Assemblyman Christopher DePhillips (R-40) took issue with the legislation (A-1747), and specifically targeted a government-created board that would control prescription drug prices.
DePhillips said this would not help patients, arguing it would destroy the state’s acclaimed life sciences industry instead.
Hurting State Economy
“New Jersey, which is home to 14 of the world’s 20 largest pharmaceutical companies, cannot afford the Democrats’ plan to put bureaucrats in charge of drug prices,” DePhillips said. “Our state ranks dead last in the nation for its business climate and we have the highest-in-the-nation corporate business tax.”
Six states have already introduced drug affordability review boards—Colorado, Maine, Maryland, New Hampshire, Ohio, and Oregon.
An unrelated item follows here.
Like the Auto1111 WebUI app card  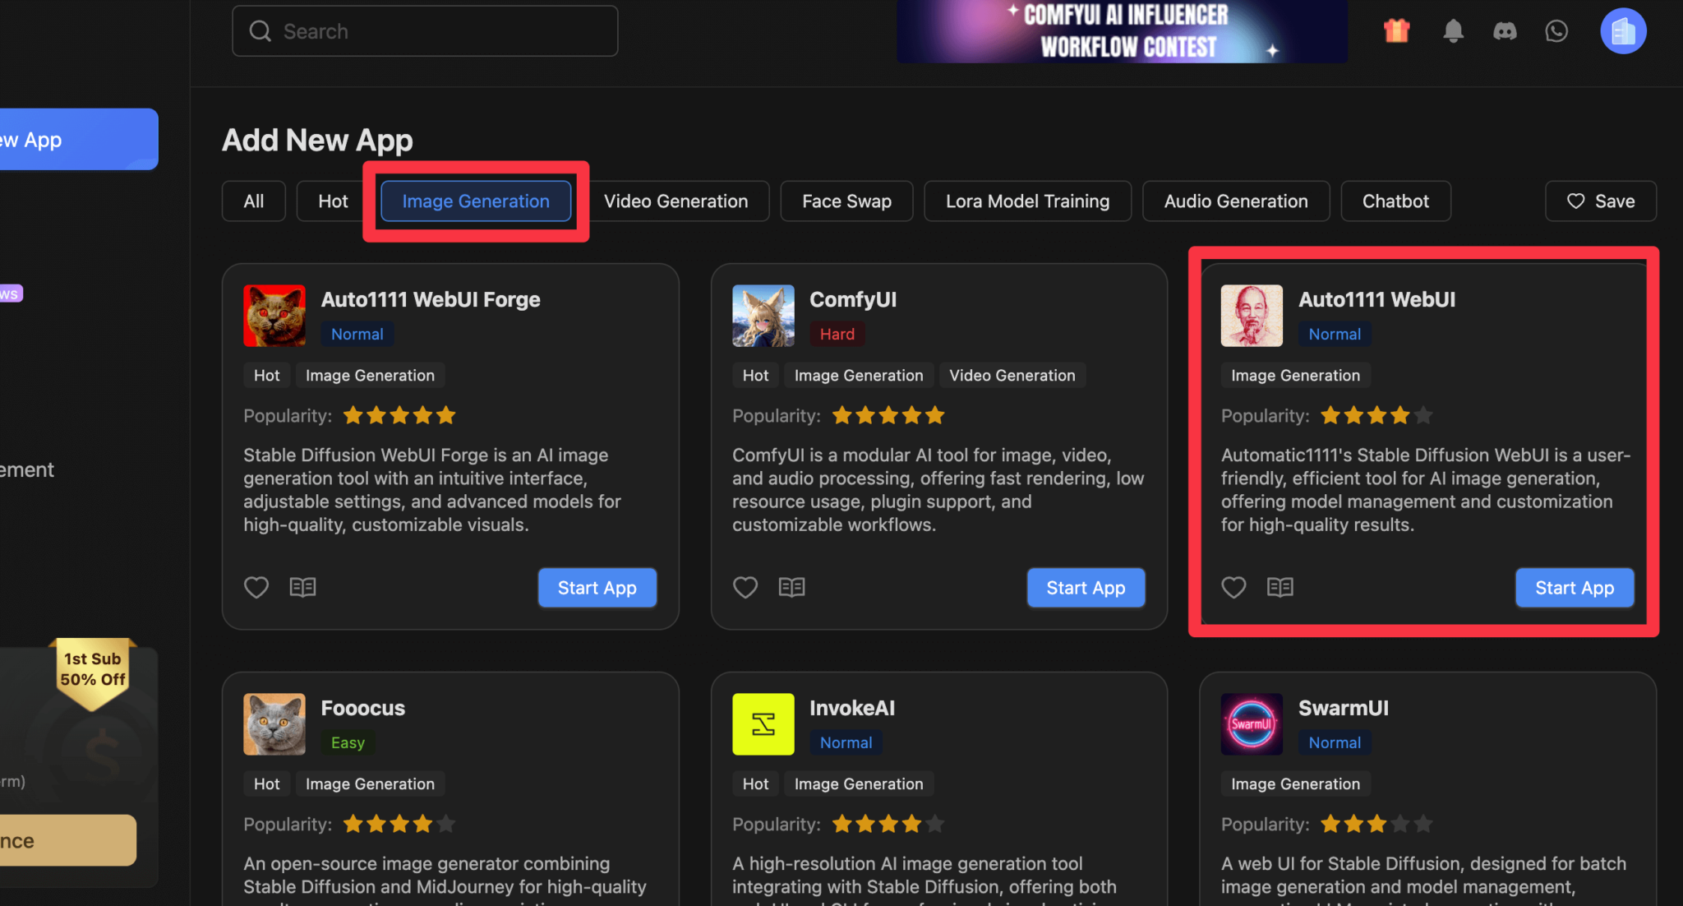pos(1233,587)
The prescription drug affordability board legislation had already been released by committees in the Assembly and State Senate, and was released from committee last session but did not make it to the floor for a full vote in either chamber.
Instead, DePhillips pointed to his own legislation (A-1146) which would gradually lower the corporate business rate in New Jersey to 2.5% from 11.5%.
The final rate would match North Carolina’s, which is the lowest in the nation. DePhillips said that North Carolina posted the fasted growth domestic product growth in the first quarter of 2013 through the third quarter of 2015 after instituting the new rate.
“The last thing New Jersey needs is to enact socialist policies establishing government pricing,” DePhillips added. “If anything, we need to make the state more attractive for businesses by lowering taxes. That is a concept that has been proven to work.”
‘The Medicine Chest of the World’
New Jersey has earned the reputation as the “medicine chest of the world” as more than 300 biotechnology companies and 20 pharmaceutical and medical technology firms call the state home. Additionally, 300,000 New Jerseyans are employed in roles related to the biopharmaceutical industry.
DePhillips pointed to similar price-control programs in the UK and Canada, arguing they stifled innovation and access to life-saving medications. Between 2001 and 2010, the U.S. invented three out of every five new medications, while the UK developed just 8%.
“The drug pricing problem is complex and we should look at ways to help people afford their medications, but not at the cost of research, development, innovation and jobs,” DePhillips said.